### What you need to do
Switch "Locate an element on the screen" to "Find an element on the display" in the entries from the start through the line containing "coordinates (1044, 184).", inclusive, and output those lines with nothing else changed.
(Material for the task Opens)
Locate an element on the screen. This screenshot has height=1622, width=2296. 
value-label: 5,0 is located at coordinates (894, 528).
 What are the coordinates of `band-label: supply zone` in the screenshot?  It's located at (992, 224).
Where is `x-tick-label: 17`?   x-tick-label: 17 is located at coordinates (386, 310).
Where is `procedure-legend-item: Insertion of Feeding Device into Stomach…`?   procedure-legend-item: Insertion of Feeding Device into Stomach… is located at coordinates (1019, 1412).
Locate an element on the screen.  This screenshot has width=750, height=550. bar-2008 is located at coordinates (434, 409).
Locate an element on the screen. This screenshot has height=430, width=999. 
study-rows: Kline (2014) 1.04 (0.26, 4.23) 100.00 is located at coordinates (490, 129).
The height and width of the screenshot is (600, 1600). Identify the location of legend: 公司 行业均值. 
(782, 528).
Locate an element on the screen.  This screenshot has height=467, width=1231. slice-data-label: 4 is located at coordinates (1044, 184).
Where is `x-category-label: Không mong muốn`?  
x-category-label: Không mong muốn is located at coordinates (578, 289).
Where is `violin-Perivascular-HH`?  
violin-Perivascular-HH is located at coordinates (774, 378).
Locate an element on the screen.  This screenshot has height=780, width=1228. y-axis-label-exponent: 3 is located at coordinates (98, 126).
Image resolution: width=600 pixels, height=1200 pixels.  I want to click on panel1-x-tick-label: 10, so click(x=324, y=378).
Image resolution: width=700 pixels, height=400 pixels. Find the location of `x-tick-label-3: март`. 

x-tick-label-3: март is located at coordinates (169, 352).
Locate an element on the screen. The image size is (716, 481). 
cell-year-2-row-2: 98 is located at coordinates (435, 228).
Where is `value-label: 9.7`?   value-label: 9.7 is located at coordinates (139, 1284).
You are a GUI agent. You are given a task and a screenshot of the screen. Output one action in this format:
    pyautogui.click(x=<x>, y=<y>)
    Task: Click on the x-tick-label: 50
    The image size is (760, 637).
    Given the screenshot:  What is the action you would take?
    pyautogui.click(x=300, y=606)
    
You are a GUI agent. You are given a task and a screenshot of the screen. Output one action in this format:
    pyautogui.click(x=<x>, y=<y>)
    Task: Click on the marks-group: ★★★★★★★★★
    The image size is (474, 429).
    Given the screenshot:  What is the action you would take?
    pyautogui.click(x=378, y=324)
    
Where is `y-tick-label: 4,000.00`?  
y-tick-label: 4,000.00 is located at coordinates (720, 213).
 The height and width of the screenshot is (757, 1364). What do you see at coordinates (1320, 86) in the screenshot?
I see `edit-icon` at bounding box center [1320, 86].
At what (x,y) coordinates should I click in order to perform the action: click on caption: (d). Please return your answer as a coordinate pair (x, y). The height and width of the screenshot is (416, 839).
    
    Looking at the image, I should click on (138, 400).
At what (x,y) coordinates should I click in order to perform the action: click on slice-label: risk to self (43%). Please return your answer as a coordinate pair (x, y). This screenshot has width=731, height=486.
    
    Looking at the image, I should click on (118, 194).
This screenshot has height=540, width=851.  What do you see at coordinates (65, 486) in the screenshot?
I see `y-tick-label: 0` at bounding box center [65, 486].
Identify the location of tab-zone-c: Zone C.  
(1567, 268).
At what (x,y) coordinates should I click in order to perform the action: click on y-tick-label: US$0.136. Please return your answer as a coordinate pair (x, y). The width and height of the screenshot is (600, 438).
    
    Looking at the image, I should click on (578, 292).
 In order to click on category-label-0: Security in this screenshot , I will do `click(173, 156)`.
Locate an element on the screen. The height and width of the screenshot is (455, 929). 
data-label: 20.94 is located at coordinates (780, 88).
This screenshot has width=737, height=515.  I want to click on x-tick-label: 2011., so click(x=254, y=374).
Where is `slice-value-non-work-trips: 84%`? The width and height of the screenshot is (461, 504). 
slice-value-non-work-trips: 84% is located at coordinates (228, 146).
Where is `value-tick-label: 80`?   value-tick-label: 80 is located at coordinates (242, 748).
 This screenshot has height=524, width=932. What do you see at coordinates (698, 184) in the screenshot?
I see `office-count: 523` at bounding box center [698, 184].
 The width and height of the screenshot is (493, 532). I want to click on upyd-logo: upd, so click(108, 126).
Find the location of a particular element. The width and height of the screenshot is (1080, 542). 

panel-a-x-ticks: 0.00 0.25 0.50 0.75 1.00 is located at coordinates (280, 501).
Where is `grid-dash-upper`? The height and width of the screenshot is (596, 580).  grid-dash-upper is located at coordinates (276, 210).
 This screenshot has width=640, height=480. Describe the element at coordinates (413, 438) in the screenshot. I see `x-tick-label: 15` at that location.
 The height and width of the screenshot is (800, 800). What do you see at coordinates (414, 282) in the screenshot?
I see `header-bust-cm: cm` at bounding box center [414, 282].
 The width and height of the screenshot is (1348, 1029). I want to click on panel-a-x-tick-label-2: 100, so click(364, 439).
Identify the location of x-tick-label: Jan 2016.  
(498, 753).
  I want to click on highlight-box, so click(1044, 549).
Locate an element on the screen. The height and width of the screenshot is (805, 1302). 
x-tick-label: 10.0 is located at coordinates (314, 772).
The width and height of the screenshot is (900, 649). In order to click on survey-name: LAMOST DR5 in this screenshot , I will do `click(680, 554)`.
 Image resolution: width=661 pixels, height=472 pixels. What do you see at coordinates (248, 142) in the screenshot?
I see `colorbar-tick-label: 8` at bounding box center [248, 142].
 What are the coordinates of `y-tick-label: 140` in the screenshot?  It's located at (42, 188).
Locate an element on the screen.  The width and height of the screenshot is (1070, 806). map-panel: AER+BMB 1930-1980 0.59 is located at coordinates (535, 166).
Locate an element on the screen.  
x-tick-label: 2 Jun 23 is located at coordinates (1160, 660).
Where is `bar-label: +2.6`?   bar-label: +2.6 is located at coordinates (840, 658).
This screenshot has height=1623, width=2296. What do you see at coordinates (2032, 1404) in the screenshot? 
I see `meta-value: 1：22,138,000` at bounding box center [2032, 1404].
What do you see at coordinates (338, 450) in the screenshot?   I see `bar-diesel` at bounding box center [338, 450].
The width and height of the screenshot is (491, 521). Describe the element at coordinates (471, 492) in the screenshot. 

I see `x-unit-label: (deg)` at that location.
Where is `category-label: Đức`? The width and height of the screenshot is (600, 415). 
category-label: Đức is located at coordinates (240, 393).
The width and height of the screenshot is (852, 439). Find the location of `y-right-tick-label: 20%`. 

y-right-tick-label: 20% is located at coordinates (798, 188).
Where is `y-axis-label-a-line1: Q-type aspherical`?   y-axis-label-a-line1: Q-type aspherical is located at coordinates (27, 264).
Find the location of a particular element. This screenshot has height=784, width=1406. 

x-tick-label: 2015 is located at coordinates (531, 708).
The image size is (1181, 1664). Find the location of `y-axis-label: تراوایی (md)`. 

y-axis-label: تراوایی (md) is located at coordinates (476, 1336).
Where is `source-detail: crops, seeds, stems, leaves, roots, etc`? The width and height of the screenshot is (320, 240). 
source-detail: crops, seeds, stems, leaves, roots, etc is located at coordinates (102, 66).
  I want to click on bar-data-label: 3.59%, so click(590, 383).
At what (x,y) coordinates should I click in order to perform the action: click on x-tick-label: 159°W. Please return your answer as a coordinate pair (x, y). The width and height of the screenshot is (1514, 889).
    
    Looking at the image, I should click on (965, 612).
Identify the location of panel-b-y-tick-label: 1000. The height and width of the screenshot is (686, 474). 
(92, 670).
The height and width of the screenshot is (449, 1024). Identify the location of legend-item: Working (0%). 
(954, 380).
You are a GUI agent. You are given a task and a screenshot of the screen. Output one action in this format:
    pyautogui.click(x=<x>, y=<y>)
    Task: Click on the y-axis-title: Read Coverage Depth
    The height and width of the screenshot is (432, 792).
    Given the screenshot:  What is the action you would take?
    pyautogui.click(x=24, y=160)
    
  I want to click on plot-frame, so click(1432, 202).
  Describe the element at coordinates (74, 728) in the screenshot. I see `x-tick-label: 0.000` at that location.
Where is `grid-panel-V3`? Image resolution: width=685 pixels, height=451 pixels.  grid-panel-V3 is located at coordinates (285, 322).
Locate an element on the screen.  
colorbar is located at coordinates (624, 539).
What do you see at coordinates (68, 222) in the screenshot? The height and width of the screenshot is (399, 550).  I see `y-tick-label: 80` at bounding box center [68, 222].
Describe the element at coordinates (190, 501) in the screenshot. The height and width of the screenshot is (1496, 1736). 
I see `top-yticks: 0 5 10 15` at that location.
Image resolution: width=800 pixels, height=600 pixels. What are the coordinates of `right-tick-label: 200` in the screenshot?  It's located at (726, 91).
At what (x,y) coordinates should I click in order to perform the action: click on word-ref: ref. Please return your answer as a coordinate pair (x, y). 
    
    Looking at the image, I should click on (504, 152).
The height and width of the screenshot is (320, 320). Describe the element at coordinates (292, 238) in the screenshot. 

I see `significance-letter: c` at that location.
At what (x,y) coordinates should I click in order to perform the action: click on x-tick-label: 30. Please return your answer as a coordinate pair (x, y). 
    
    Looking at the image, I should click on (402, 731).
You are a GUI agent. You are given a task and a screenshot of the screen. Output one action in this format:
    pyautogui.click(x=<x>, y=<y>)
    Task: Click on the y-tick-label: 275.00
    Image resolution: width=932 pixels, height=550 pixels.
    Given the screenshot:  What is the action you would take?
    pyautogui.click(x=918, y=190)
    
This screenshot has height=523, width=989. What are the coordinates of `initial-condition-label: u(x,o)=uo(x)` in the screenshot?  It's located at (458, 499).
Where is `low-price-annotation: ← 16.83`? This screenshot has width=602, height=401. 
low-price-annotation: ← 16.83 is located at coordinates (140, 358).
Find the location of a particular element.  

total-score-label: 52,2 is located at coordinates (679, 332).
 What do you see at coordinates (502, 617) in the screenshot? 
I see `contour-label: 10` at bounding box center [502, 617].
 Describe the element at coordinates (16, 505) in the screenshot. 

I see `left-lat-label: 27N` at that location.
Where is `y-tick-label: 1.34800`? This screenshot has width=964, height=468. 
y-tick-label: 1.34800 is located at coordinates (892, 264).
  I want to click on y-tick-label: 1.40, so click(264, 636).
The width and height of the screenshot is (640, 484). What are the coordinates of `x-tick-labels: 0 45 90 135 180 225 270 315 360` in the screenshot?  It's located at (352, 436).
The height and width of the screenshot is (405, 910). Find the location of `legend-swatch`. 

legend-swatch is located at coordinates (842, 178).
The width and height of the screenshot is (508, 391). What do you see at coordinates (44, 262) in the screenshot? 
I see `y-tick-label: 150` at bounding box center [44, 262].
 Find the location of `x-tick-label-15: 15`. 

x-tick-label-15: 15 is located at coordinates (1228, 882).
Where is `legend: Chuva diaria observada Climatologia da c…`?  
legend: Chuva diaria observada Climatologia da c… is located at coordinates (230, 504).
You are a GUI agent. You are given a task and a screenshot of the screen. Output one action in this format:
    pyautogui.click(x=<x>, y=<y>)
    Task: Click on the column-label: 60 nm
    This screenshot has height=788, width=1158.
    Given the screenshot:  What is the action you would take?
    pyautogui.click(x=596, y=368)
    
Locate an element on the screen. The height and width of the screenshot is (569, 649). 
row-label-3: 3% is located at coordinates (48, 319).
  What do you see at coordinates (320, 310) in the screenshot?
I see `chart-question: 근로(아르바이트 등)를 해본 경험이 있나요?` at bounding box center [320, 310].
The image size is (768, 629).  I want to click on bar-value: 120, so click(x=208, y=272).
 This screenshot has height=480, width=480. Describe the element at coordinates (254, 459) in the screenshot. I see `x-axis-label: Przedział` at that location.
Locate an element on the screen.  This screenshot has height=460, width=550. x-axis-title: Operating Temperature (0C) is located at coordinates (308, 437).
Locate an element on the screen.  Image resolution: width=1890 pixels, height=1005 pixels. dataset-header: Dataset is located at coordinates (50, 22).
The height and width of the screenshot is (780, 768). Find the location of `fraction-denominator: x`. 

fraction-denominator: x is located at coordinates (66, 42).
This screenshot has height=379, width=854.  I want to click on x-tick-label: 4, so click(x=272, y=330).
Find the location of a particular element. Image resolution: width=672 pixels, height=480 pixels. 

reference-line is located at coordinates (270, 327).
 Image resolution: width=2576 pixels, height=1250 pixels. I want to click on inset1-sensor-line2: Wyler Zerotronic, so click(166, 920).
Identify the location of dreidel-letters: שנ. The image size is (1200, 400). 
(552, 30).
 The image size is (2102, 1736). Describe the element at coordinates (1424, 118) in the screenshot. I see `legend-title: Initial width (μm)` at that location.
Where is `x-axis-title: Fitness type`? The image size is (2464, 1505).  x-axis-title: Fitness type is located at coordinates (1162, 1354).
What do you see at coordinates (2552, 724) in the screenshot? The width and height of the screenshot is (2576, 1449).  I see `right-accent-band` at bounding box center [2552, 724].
(Material for the task Closes)
### Answer space
Find an element on the display. This screenshot has height=1622, width=2296. 
value-label: 5,0 is located at coordinates (894, 528).
 What are the coordinates of `band-label: supply zone` in the screenshot?  It's located at (992, 224).
Where is `x-tick-label: 17`?   x-tick-label: 17 is located at coordinates (386, 310).
Where is `procedure-legend-item: Insertion of Feeding Device into Stomach…`?   procedure-legend-item: Insertion of Feeding Device into Stomach… is located at coordinates (1019, 1412).
Find an element on the display.  This screenshot has width=750, height=550. bar-2008 is located at coordinates (434, 409).
Find an element on the display. This screenshot has height=430, width=999. 
study-rows: Kline (2014) 1.04 (0.26, 4.23) 100.00 is located at coordinates (490, 129).
The height and width of the screenshot is (600, 1600). Identify the location of legend: 公司 行业均值. 
(782, 528).
Find an element on the display.  This screenshot has height=467, width=1231. slice-data-label: 4 is located at coordinates (1044, 184).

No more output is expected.